Transcribe each line of the material as it is, and drop any picture.

--

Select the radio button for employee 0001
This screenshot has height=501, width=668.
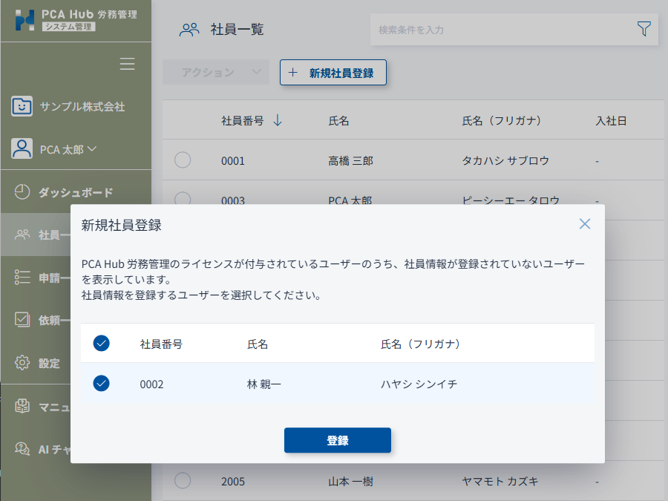(x=183, y=160)
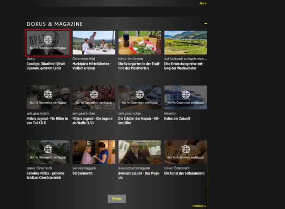Click globe icon on Schüler der Napola thumbnail

tap(140, 95)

--

> [RESULT BELOW]
Select the radio button for employee 0001
This screenshot has height=501, width=668.
(x=183, y=160)
Click globe icon on Schüler der Napola thumbnail

tap(140, 95)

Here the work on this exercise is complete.